_Problem_
Copy every one of the entries below word for word, keeping each line unchanged.

Records
--------

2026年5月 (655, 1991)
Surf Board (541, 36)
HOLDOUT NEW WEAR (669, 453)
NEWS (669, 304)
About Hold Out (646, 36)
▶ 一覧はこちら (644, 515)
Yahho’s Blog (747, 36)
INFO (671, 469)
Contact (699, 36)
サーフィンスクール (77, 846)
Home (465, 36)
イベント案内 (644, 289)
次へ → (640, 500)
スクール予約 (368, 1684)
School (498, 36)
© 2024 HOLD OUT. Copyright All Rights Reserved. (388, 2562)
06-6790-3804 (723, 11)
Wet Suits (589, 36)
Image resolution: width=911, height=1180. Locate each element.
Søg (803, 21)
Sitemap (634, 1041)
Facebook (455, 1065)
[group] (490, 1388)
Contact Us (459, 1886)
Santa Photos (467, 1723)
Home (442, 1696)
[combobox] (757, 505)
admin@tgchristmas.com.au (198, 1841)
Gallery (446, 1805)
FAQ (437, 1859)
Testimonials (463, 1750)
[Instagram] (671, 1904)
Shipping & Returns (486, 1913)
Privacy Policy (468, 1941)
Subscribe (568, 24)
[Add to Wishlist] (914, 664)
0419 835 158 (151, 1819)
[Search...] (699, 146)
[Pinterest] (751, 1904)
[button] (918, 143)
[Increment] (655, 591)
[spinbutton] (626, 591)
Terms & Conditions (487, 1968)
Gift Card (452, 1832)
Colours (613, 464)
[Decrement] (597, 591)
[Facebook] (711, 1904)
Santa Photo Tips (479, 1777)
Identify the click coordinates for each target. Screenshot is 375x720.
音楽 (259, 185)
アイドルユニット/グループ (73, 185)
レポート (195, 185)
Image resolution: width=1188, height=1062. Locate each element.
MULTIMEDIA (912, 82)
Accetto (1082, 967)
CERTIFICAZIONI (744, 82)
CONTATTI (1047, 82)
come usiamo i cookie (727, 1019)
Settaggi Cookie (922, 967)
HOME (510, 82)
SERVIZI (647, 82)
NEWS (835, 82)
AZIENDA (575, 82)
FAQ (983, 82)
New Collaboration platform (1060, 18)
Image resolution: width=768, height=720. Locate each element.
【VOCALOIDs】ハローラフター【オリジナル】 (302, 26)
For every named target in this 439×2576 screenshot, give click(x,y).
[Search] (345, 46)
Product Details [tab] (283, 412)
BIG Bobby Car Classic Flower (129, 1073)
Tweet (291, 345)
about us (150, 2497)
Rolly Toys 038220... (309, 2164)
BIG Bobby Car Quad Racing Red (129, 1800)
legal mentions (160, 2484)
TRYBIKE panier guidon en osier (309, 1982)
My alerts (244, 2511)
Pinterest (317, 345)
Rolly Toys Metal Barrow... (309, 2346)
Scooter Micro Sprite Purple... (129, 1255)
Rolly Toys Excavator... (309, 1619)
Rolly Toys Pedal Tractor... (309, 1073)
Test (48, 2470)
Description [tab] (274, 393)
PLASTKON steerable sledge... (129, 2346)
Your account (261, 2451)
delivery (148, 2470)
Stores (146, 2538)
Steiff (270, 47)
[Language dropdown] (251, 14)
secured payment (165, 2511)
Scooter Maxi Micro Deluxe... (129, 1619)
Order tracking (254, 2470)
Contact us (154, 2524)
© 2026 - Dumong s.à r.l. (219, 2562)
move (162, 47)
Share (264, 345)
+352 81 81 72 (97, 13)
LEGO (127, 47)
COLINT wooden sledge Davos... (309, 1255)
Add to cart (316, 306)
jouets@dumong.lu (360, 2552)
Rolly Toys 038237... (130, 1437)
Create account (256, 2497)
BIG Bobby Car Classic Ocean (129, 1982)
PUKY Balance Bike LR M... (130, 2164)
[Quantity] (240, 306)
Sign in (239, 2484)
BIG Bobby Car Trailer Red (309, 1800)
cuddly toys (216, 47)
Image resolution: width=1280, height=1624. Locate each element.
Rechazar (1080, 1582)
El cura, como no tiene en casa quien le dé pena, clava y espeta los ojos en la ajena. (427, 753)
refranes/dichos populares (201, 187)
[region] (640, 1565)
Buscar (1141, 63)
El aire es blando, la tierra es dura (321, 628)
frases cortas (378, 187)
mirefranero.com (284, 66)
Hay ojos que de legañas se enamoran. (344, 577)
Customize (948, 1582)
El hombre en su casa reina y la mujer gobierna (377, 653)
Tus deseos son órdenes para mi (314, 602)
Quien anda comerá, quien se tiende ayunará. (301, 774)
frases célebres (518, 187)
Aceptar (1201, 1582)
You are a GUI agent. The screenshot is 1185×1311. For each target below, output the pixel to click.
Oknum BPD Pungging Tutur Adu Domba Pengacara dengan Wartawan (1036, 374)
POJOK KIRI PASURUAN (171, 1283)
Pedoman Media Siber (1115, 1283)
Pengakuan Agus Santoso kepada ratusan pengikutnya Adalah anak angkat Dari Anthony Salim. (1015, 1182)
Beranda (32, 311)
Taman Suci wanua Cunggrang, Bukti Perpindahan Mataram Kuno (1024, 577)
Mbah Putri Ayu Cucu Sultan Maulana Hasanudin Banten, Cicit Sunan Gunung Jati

--------

_Expected output_
2026年5月 (655, 1991)
Surf Board (541, 36)
HOLDOUT NEW WEAR (669, 453)
NEWS (669, 304)
About Hold Out (646, 36)
▶ 一覧はこちら (644, 515)
Yahho’s Blog (747, 36)
INFO (671, 469)
Contact (699, 36)
サーフィンスクール (77, 846)
Home (465, 36)
イベント案内 (644, 289)
次へ → (640, 500)
スクール予約 (368, 1684)
School (498, 36)
© 2024 HOLD OUT. Copyright All Rights Reserved. (388, 2562)
06-6790-3804 (723, 11)
Wet Suits (589, 36)
Image resolution: width=911, height=1180. Locate each element.
Søg (803, 21)
Sitemap (634, 1041)
Facebook (455, 1065)
[group] (490, 1388)
Contact Us (459, 1886)
Santa Photos (467, 1723)
Home (442, 1696)
[combobox] (757, 505)
admin@tgchristmas.com.au (198, 1841)
Gallery (446, 1805)
FAQ (437, 1859)
Testimonials (463, 1750)
[Instagram] (671, 1904)
Shipping & Returns (486, 1913)
Privacy Policy (468, 1941)
Subscribe (568, 24)
[Add to Wishlist] (914, 664)
0419 835 158 (151, 1819)
[Search...] (699, 146)
[Pinterest] (751, 1904)
[button] (918, 143)
[Increment] (655, 591)
[spinbutton] (626, 591)
Terms & Conditions (487, 1968)
Gift Card (452, 1832)
Colours (613, 464)
[Decrement] (597, 591)
[Facebook] (711, 1904)
Santa Photo Tips (479, 1777)
Identify the click coordinates for each target. Screenshot is 375x720.
音楽 (259, 185)
アイドルユニット/グループ (73, 185)
レポート (195, 185)
Image resolution: width=1188, height=1062. Locate each element.
MULTIMEDIA (912, 82)
Accetto (1082, 967)
CERTIFICAZIONI (744, 82)
CONTATTI (1047, 82)
come usiamo i cookie (727, 1019)
Settaggi Cookie (922, 967)
HOME (510, 82)
SERVIZI (647, 82)
NEWS (835, 82)
AZIENDA (575, 82)
FAQ (983, 82)
New Collaboration platform (1060, 18)
Image resolution: width=768, height=720. Locate each element.
【VOCALOIDs】ハローラフター【オリジナル】 (302, 26)
For every named target in this 439×2576 screenshot, give click(x,y).
[Search] (345, 46)
Product Details [tab] (283, 412)
BIG Bobby Car Classic Flower (129, 1073)
Tweet (291, 345)
about us (150, 2497)
Rolly Toys 038220... (309, 2164)
BIG Bobby Car Quad Racing Red (129, 1800)
legal mentions (160, 2484)
TRYBIKE panier guidon en osier (309, 1982)
My alerts (244, 2511)
Pinterest (317, 345)
Rolly Toys Metal Barrow... (309, 2346)
Scooter Micro Sprite Purple... (129, 1255)
Rolly Toys Excavator... (309, 1619)
Rolly Toys Pedal Tractor... (309, 1073)
Test (48, 2470)
Description [tab] (274, 393)
PLASTKON steerable sledge... (129, 2346)
Your account (261, 2451)
delivery (148, 2470)
Stores (146, 2538)
Steiff (270, 47)
[Language dropdown] (251, 14)
secured payment (165, 2511)
Scooter Maxi Micro Deluxe... (129, 1619)
Order tracking (254, 2470)
Contact us (154, 2524)
© 2026 - Dumong s.à r.l. (219, 2562)
move (162, 47)
Share (264, 345)
+352 81 81 72 (97, 13)
LEGO (127, 47)
COLINT wooden sledge Davos... (309, 1255)
Add to cart (316, 306)
jouets@dumong.lu (360, 2552)
Rolly Toys 038237... (130, 1437)
Create account (256, 2497)
BIG Bobby Car Classic Ocean (129, 1982)
PUKY Balance Bike LR M... (130, 2164)
[Quantity] (240, 306)
Sign in (239, 2484)
BIG Bobby Car Trailer Red (309, 1800)
cuddly toys (216, 47)
Image resolution: width=1280, height=1624. Locate each element.
Rechazar (1080, 1582)
El cura, como no tiene en casa quien le dé pena, clava y espeta los ojos en la ajena. (427, 753)
refranes/dichos populares (201, 187)
[region] (640, 1565)
Buscar (1141, 63)
El aire es blando, la tierra es dura (321, 628)
frases cortas (378, 187)
mirefranero.com (284, 66)
Hay ojos que de legañas se enamoran. (344, 577)
Customize (948, 1582)
El hombre en su casa reina y la mujer gobierna (377, 653)
Tus deseos son órdenes para mi (314, 602)
Quien anda comerá, quien se tiende ayunará. (301, 774)
frases célebres (518, 187)
Aceptar (1201, 1582)
You are a GUI agent. The screenshot is 1185×1311. For each target below, output the pixel to click.
Oknum BPD Pungging Tutur Adu Domba Pengacara dengan Wartawan (1036, 374)
POJOK KIRI PASURUAN (171, 1283)
Pedoman Media Siber (1115, 1283)
Pengakuan Agus Santoso kepada ratusan pengikutnya Adalah anak angkat Dari Anthony Salim. (1015, 1182)
Beranda (32, 311)
Taman Suci wanua Cunggrang, Bukti Perpindahan Mataram Kuno (1024, 577)
Mbah Putri Ayu Cucu Sultan Maulana Hasanudin Banten, Cicit Sunan Gunung Jati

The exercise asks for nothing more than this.